__Written request 1__
In the records, rewrite the lines starting with the one containing "The image size is (1568, 483)." and going on through the one containing "The height and width of the screenshot is (450, 861).", with "participants list" replaced by "members list" and nothing else altered.
__Written request 2__
Extend the essay on false AI accusations beyond its final sentence.

:: Document segment

I know, I know. It’s a shocking theory.
But not everything online was made by AI. Some of it was made the old-fashioned way: by a human being sitting at a keyboard, probably tired, probably underpaid, probably irritated, and almost certainly wishing everyone would calm down.
Also, let’s be honest. If I were going to use futuristic super-technology to fabricate my public image, do we really think I would spend that power on an Amazon profile?
Really?
Not on marketing? Not on discoverability? Not on getting actual readers to leave actual reviews? Not on making the algorithm stop acting like my books are contraband?
No. According to this brilliant line of thought, I apparently used advanced machine intelligence to create... a standard author description.
That is some wonderfully small ambition for a criminal mastermind.
And that’s the broader joke here. We’ve reached the point where “AI” is no longer just a tool or a technology. It’s become a lazy accusation people throw at anything they don’t like, don’t understand, or don’t believe a person they’ve already decided to dislike could have written.

::::
:: Dataset

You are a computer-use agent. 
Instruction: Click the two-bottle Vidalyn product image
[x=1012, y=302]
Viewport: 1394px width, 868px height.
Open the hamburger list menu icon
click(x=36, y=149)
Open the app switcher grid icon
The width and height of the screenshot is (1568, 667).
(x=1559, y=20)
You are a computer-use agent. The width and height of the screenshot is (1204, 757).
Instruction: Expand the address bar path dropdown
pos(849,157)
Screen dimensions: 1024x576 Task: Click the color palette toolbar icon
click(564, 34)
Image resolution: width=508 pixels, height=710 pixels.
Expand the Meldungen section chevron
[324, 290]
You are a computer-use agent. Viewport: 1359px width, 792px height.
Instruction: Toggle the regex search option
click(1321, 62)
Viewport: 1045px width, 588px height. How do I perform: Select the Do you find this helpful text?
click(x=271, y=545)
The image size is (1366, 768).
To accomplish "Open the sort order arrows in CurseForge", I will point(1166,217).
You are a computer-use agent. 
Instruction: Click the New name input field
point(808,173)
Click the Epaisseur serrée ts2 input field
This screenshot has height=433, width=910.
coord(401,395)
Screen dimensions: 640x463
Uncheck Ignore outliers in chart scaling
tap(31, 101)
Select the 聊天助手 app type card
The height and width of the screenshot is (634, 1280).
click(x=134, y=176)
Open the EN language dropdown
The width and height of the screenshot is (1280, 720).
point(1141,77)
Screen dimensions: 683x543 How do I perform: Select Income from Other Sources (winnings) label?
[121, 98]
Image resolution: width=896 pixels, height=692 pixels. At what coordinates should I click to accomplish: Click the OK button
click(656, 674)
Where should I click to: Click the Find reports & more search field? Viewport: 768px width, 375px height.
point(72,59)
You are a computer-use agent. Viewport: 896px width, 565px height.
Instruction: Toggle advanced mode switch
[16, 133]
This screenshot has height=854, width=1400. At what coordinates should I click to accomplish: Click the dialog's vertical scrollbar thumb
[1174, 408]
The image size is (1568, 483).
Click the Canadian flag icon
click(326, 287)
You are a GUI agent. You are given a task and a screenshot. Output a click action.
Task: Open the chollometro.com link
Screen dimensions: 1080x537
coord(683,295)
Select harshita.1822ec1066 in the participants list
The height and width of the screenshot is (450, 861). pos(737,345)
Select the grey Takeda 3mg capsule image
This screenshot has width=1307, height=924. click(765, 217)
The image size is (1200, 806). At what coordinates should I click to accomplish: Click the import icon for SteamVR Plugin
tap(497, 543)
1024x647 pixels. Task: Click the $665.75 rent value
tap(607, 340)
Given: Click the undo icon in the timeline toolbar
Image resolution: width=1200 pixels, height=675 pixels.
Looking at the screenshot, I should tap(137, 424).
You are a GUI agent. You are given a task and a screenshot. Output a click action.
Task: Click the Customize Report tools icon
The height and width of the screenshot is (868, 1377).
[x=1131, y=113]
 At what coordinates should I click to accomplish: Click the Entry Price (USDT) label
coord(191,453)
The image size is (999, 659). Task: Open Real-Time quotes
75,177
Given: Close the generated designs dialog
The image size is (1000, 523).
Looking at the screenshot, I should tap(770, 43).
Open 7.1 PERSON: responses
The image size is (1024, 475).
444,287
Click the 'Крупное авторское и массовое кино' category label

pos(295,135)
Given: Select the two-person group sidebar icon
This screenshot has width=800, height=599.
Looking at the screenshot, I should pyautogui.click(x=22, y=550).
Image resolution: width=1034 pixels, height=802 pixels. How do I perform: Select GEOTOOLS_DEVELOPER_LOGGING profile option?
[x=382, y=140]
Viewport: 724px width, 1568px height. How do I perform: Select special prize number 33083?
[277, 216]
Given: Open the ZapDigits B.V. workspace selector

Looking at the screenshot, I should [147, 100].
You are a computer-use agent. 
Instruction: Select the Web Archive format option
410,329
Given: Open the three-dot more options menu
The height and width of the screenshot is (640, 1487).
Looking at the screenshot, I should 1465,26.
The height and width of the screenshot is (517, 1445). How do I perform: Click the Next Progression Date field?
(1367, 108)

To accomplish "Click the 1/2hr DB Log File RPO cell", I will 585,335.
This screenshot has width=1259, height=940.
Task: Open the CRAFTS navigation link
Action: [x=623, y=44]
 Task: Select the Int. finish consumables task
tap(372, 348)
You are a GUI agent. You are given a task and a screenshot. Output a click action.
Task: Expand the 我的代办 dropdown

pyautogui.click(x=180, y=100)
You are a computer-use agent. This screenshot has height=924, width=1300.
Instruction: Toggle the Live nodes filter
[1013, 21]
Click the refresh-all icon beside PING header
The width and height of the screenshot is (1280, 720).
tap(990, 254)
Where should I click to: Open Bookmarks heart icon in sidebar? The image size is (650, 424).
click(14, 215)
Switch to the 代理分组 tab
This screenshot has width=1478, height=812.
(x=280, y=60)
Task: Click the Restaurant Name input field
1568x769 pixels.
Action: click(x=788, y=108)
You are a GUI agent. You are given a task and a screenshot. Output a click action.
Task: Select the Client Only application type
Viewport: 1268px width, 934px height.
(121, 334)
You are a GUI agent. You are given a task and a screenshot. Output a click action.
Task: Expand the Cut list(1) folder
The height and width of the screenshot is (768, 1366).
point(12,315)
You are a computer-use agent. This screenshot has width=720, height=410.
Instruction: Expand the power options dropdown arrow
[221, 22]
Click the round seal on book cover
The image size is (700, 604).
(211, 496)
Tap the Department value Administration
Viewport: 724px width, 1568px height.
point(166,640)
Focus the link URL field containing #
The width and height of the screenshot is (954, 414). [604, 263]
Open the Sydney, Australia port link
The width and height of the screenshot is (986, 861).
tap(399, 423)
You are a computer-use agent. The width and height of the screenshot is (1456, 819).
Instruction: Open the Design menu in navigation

::::

__Output 1__
The image size is (1568, 483).
Click the Canadian flag icon
click(326, 287)
You are a GUI agent. You are given a task and a screenshot. Output a click action.
Task: Open the chollometro.com link
Screen dimensions: 1080x537
coord(683,295)
Select harshita.1822ec1066 in the members list
The height and width of the screenshot is (450, 861). pos(737,345)

__Output 2__
It saves time, I suppose. Why wrestle with facts when you can just yell “AI!” and run away feeling clever?
Meanwhile, my allegedly suspicious profile bio continues doing what it has done for years: sitting there. Existing. Being a profile bio. In public. On Amazon. Without fanfare. Without updates. Without, sadly, an army of robot publicists boosting my sales.
If only.
So let the record show: my Amazon profile bio was not “supposedly written by AI.” It was written in that distant, primitive era when human beings were still blamed for their own sentences.
Ancient times. Dark times. A more civilized age.
And if that old profile now seems too polished, too composed, too humanly competent for some people to believe, I will accept that as the funniest compliment I’ve received all year.
LOL.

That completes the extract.